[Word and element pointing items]
* * * * * * * * *

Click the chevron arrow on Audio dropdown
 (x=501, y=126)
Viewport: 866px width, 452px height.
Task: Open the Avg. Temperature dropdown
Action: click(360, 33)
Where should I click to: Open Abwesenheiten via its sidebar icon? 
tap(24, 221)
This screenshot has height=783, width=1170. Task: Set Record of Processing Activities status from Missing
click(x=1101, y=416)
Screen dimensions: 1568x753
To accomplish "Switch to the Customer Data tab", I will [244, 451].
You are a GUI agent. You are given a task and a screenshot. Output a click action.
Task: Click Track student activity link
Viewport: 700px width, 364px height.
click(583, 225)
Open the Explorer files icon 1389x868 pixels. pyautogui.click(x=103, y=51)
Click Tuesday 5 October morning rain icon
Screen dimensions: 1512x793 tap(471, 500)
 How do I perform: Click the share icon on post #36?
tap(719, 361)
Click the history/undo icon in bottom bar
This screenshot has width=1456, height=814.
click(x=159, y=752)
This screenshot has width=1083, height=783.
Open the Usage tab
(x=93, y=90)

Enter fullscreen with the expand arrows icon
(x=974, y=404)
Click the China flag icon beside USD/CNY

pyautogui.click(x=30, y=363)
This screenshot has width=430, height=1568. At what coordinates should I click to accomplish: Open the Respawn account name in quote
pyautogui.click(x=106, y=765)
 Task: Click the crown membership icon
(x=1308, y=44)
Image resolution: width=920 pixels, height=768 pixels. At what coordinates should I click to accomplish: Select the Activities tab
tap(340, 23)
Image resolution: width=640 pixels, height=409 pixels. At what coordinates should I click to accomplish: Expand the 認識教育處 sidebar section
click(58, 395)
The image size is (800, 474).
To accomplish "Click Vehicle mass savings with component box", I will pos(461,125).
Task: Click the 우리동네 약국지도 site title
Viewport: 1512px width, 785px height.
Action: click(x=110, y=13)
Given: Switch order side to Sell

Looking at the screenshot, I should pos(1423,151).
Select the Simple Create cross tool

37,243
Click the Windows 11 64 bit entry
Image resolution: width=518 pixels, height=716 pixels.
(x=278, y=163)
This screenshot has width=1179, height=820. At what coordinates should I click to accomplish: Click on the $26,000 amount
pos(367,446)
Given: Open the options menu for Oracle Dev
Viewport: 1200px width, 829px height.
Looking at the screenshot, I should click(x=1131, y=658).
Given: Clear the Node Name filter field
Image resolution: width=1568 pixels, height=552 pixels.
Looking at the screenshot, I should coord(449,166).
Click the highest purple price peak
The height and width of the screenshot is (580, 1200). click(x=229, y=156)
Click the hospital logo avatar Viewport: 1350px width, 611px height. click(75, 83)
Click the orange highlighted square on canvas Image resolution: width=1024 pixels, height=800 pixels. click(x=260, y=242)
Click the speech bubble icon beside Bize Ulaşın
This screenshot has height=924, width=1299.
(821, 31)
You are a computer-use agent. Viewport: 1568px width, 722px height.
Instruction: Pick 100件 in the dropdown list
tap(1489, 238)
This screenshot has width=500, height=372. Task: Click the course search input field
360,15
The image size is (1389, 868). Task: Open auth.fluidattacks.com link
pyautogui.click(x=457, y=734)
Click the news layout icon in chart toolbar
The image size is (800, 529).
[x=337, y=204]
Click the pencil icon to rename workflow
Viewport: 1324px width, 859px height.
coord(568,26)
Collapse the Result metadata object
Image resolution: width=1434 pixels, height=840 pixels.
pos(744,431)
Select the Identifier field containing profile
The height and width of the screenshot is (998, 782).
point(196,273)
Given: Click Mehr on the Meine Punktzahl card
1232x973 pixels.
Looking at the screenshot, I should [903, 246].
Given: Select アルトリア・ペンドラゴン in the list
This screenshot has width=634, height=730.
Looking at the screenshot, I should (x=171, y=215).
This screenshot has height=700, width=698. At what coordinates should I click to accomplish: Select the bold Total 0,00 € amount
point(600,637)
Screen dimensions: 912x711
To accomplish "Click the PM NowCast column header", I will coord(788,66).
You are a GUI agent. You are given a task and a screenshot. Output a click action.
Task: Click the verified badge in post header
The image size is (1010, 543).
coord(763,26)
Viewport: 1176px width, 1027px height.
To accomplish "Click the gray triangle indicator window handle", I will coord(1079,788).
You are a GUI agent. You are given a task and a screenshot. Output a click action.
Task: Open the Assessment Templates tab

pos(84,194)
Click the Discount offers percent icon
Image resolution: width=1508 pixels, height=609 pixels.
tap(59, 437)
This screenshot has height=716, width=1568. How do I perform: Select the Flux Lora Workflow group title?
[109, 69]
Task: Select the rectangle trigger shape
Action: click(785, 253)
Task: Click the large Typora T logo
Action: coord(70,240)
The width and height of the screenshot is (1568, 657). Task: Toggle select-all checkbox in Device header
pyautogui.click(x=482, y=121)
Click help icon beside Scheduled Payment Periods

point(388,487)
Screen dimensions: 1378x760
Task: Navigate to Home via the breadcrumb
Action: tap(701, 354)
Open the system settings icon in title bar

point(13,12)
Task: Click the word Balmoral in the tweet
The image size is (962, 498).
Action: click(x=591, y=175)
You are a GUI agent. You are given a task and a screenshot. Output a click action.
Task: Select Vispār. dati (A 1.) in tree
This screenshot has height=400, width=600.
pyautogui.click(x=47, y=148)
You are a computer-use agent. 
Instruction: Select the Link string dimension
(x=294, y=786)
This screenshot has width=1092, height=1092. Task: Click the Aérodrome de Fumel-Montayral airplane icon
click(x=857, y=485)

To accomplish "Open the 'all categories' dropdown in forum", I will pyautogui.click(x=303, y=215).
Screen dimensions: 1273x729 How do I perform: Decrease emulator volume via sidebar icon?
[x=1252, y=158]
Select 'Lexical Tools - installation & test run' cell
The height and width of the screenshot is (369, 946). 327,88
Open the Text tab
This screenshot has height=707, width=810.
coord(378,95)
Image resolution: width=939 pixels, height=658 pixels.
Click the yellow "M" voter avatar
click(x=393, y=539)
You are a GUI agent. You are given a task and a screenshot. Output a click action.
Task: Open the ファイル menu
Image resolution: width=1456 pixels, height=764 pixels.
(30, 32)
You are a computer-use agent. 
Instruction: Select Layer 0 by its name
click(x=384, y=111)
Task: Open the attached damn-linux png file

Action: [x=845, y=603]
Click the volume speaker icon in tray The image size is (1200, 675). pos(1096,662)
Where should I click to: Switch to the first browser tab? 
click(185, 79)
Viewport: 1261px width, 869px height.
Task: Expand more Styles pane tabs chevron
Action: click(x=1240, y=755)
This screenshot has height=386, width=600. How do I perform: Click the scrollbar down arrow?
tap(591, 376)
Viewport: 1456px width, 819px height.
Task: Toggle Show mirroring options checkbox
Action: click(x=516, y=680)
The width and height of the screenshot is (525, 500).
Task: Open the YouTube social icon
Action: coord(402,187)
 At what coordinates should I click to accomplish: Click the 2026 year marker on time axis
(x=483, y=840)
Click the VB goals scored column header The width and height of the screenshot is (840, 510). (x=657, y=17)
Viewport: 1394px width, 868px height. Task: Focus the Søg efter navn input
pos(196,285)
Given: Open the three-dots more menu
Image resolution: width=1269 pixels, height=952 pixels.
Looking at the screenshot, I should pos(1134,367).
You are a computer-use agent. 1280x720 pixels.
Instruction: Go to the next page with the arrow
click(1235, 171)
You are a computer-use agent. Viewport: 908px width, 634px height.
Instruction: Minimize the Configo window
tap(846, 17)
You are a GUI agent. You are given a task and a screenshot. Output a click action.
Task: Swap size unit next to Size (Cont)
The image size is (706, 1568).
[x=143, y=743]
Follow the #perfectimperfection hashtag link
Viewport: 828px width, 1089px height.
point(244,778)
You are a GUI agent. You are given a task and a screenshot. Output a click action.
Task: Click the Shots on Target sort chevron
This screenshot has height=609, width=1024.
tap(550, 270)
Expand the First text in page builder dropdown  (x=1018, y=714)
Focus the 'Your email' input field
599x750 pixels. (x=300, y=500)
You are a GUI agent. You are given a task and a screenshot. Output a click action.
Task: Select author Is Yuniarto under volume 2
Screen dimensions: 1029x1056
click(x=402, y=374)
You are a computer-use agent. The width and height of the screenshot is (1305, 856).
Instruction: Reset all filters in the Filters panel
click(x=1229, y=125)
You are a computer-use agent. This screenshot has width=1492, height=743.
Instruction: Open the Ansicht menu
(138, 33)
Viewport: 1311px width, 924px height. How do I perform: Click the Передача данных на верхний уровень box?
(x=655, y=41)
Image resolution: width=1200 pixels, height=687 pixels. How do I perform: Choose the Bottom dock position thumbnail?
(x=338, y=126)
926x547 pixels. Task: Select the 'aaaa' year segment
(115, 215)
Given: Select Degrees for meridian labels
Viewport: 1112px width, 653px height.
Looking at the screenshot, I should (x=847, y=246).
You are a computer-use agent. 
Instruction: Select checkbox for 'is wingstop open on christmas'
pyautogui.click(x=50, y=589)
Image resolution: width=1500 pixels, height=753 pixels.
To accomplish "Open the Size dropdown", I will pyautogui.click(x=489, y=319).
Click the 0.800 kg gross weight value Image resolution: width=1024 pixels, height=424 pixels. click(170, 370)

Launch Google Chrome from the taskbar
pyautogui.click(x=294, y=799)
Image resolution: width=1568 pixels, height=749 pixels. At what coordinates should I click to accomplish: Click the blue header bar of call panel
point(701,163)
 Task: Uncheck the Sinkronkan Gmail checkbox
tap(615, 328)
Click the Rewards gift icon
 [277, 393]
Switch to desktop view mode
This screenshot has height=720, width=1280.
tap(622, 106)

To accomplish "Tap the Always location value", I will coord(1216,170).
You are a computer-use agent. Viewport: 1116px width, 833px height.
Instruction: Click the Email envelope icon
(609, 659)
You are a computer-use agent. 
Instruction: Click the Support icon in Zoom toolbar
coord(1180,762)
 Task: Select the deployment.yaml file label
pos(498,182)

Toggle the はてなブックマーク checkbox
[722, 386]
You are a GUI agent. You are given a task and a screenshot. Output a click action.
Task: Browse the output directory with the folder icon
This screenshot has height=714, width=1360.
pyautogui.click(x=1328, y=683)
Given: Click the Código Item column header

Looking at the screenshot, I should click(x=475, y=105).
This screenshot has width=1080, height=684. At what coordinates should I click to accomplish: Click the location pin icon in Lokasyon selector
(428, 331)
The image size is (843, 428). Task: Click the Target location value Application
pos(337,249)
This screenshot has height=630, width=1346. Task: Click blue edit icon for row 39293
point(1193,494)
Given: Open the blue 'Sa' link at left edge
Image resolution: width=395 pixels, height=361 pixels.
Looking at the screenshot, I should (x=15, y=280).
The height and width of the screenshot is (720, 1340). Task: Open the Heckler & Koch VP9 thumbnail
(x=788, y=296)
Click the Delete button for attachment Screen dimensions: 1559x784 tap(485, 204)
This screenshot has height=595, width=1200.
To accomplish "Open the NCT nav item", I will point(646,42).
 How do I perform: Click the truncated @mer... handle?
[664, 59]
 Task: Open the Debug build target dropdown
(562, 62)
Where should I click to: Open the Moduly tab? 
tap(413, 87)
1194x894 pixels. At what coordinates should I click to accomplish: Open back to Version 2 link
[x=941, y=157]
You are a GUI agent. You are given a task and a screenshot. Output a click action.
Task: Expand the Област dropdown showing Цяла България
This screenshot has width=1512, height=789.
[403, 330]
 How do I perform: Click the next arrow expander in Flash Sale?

* * * * * * * * *

Required work
Rewrite the items above as a numbered list with blank lines omitted, starting at the first line and ending at the line containing "(x=278, y=163)".

Solution for this task
1. Click the chevron arrow on Audio dropdown
2.  (x=501, y=126)
3. Viewport: 866px width, 452px height.
4. Task: Open the Avg. Temperature dropdown
5. Action: click(360, 33)
6. Where should I click to: Open Abwesenheiten via its sidebar icon? 
7. tap(24, 221)
8. This screenshot has height=783, width=1170. Task: Set Record of Processing Activities status from Missing
9. click(x=1101, y=416)
10. Screen dimensions: 1568x753
11. To accomplish "Switch to the Customer Data tab", I will [244, 451].
12. You are a GUI agent. You are given a task and a screenshot. Output a click action.
13. Task: Click Track student activity link
14. Viewport: 700px width, 364px height.
15. click(583, 225)
16. Open the Explorer files icon 1389x868 pixels. pyautogui.click(x=103, y=51)
17. Click Tuesday 5 October morning rain icon
18. Screen dimensions: 1512x793 tap(471, 500)
19.  How do I perform: Click the share icon on post #36?
20. tap(719, 361)
21. Click the history/undo icon in bottom bar
22. This screenshot has width=1456, height=814.
23. click(x=159, y=752)
24. This screenshot has width=1083, height=783.
25. Open the Usage tab
26. (x=93, y=90)
27. Enter fullscreen with the expand arrows icon
28. (x=974, y=404)
29. Click the China flag icon beside USD/CNY
30. pyautogui.click(x=30, y=363)
31. This screenshot has width=430, height=1568. At what coordinates should I click to accomplish: Open the Respawn account name in quote
32. pyautogui.click(x=106, y=765)
33.  Task: Click the crown membership icon
34. (x=1308, y=44)
35. Image resolution: width=920 pixels, height=768 pixels. At what coordinates should I click to accomplish: Select the Activities tab
36. tap(340, 23)
37. Image resolution: width=640 pixels, height=409 pixels. At what coordinates should I click to accomplish: Expand the 認識教育處 sidebar section
38. click(58, 395)
39. The image size is (800, 474).
40. To accomplish "Click Vehicle mass savings with component box", I will pos(461,125).
41. Task: Click the 우리동네 약국지도 site title
42. Viewport: 1512px width, 785px height.
43. Action: click(x=110, y=13)
44. Given: Switch order side to Sell
45. Looking at the screenshot, I should pos(1423,151).
46. Select the Simple Create cross tool
47. 37,243
48. Click the Windows 11 64 bit entry
49. Image resolution: width=518 pixels, height=716 pixels.
50. (x=278, y=163)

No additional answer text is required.